The best advice I can give to students is, of course, to learn your trade and hopefully, when you graduate beauty school, you get into a very good salon, and work as an apprentice for at least one year. There you will get the real professional training you need to succeed.
What goals should students have right now?
Focus on the work that is being done in the school. Be diligent. Ask all the questions you want and absorb as much as you can in school.
How do stylists find the right salon?
You're born with an inner wisdom. You know when you walk into a salon if it's run professionally by how the staff looks and acts, and from that, you'll know if it is an environment that you want to work in. You'll know right away if this is the right place for you to be successful. And remember, that seventy-five percent of the environment is who you are.
So it is very important to be in the right salon for your future. Try to learn as much as you can about the industry, think out of the box when it comes to the work, and don’t be afraid of challenges. My advice is to embrace the challenge because it will take you to places you’ve never dreamed of.
If you were hiring a stylist for your salon, what winning characteristics would you look for?

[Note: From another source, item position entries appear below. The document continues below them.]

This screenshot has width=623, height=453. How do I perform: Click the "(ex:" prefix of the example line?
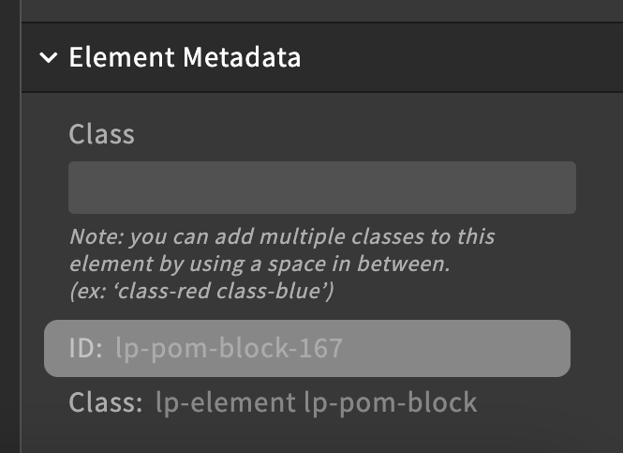click(84, 291)
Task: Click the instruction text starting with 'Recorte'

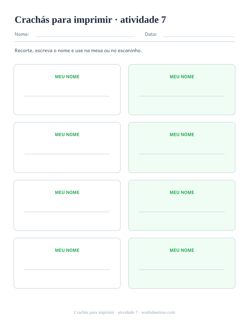Action: [x=78, y=51]
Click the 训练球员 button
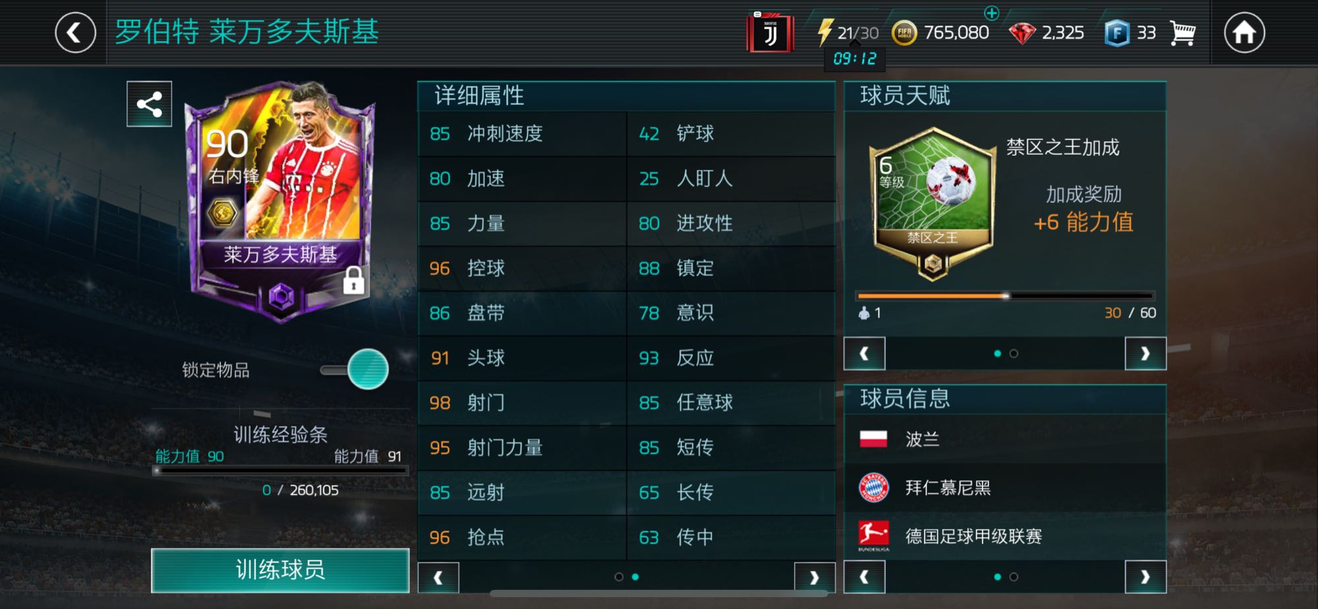The image size is (1318, 609). coord(280,570)
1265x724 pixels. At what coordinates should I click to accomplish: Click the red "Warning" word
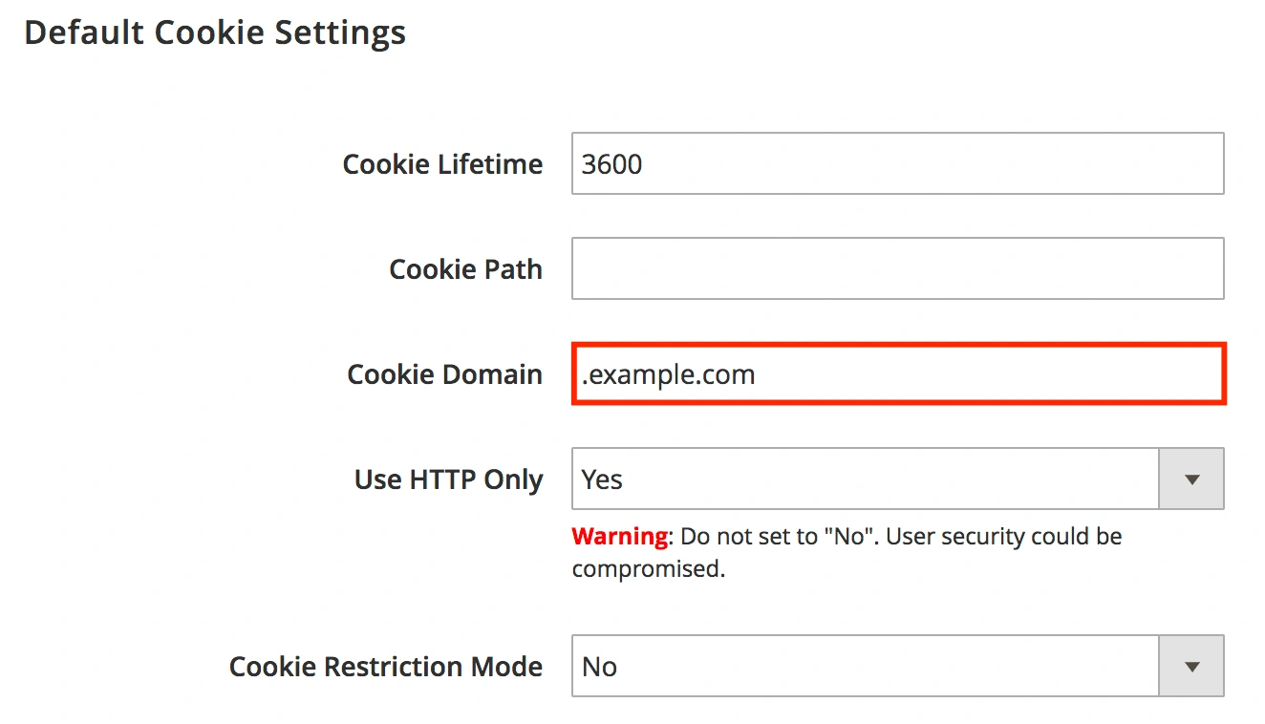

How they carry themselves and how they look - if they come looking professional and dressed properly. It is really important for them to look professional. It goes a long way.
How should a motivated professional act on your salon floor if they wanted to move up quickly?
There are three things I look for in a stylist, the three "D's" of success: dedication, desire, and discipline. If you have these characteristics, you will succeed in the industry, and that's what I look for.
What is one piece of advice you want to give to young professionals in the industry?
The best advice I can give young people in the industry is to set your goals and work hard. Early on in my career, I always took this industry as a very serious profession. I think that focus made me what I am today.